▸ Request
Write out every term enclosed in double quotation marks in the forum thread below.

▸ Supplied text

Looking forward to your insights on these points and looking forward to future technical discussion, thanks!

bawr commented 2 months ago
  1. We haven't encountered this problem even during our all-network IB stress test - not sure if we're comparing apples to apples here, though, since as far as I understand, IB subnet manager with fat tree adaptive routing doesn't cause the switches to use hashes for most of the routing decisions per packet?

  2. NVSwitch was enabled, and indeed was the primary way GPUs talked to one another / their IB NICs - the note comes from the fact that NVIDIA seems to use the term for at least three related things, so for internal discussions we preferred to be more explicit.

bawr commented 2 months ago

The one relevant source for large-scale RoCE deployments I can think of is the MegaScale paper, which might address some of your issues - given their number of GPUs, I think they've also deployed a 3-tier network, but I'm not sure.

shh2000 commented 2 months ago
  1. We haven't encountered this problem even during our all-network IB stress test - not sure if we're comparing apples to apples here, though, since as far as I understand, IB subnet manager with fat tree adaptive routing doesn't cause the switches to use hashes for most of the routing decisions per packet?
  2. NVSwitch was enabled, and indeed was the primary way GPUs talked to one another / their IB NICs - the note comes from the fact that NVIDIA seems to use the term for at least three related things, so for internal discussions we preferred to be more explicit.

aha, I see, perhaps you refers to "nvswitch" and "nvlink network switch" or so-called "nvlink switch"? These concepts indeed tend to be somewhat confusing or easily mixed up.

For question 1, megascale claimed that they use 400*64 switch to build non-converged 12k GPUs cluster. If there're no some "multi-plain" things like alibaba HPN7.0, it should be 3-tier network. Megascale uses DCQCN and such technics to reduce the congestion problem. Perhaps handling congestion issues is an inherent capability of IB(already in IB protocal), while rare RoCE(rare RoCEv2) requires network-side intervention for optimization(Traffic Flow Control or such things).

In fact, I use the RoCE solution when using more than 2k GPUs(64*400 IB can maximun use 2k GPU in a single cluster at 2-tier FatTree network), which means I have no experience on 3-tier IB, just from my hypothesis.

Thanks for you information!

▸ Source excerpt
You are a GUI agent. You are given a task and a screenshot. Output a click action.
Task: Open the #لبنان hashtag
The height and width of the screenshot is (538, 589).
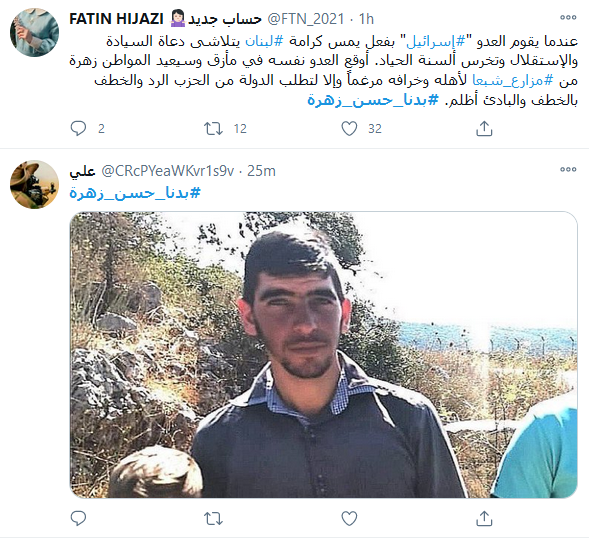coord(264,41)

▸ Exercise result
- "nvswitch"
- "nvlink network switch"
- "nvlink switch"
- "multi-plain"